Radial Shockwave Therapy for Tendonitis & Tendinosis in Denver
A Savvy Physical Therapy guide to helping “stubborn tendons” calm down and rebuild
If you’ve been dealing with a nagging tendon issue like Achilles pain that won’t go away, plantar fascial heel pain that laughs at stretching, or “tennis elbow” that keeps flaring up - you’ve probably learned the hard truth: tendons don’t like quick fixes. They usually need the right kind of stimulus, repeated over time, to heal and get strong again.
At Savvy Physical Therapy in Denver, we use Radial Shockwave Therapy (also called radial extracorporeal shockwave therapy / rESWT) as a powerful add-on to a smart rehab plan for tendonitis and tendinosis—especially when progress has stalled.
First: tendonitis vs. tendinopathy
People say “tendonitis” for most tendon pain, but many long-lasting cases are actually tendinosis.

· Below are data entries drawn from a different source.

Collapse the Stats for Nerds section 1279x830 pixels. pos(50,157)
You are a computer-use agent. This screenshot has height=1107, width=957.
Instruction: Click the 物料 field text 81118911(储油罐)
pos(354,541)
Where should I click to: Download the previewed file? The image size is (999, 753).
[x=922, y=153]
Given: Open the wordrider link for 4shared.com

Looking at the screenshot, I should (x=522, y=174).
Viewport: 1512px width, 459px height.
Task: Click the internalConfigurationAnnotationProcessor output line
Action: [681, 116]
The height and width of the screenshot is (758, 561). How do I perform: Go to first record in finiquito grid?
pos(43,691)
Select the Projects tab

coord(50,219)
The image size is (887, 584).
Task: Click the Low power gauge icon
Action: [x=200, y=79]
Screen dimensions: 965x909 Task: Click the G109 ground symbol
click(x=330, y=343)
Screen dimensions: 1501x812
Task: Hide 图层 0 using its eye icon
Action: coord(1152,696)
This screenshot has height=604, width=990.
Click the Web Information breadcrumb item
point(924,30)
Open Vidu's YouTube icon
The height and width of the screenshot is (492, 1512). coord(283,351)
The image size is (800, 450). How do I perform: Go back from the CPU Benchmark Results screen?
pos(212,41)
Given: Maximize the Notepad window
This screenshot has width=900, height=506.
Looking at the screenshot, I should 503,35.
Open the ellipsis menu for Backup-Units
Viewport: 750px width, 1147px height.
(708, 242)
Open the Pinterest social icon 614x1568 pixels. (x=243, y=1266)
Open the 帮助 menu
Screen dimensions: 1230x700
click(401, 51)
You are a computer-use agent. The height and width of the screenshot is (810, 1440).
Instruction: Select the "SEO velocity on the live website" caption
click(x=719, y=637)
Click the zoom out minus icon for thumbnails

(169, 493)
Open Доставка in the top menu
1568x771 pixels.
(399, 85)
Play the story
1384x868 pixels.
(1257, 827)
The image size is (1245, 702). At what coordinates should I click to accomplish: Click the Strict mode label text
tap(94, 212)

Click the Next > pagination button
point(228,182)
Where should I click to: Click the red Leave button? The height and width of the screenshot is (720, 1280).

Tendonitis often implies a more acute, inflamed, irritated stage.
Tendinosis means the tendon has been cranky for a while and has developed degenerative/disorganized tissue changes (not just inflammation).
That matters because chronic tendon pain responds best to:
progressive strength loading, and
treatments that help the tendon “reset” and rebuild (shockwave can be one of those tools).
And doesn’t respond well to just resting, icing, or bracing.
What is Radial Shockwave Therapy?
Radial shockwave is a non-invasive treatment that delivers high-energy sound waves through a handheld applicator to the painful area. It’s commonly used for stubborn tendon problems and helps stimulate the cells to restart the healing process.
It’s performed in the clinic, takes just a few minutes, and doesn’t require surgery or injections.
Clinical guidelines and summaries from professional and research sources describe ESWT/rESWT as a commonly used, evidence-based option across multiple musculoskeletal conditions, including several tendinopathies.
What tendon problems has shockwave therapy been shown to help?
Foot & ankle
Plantar fasciopathy (plantar fascia / heel pain)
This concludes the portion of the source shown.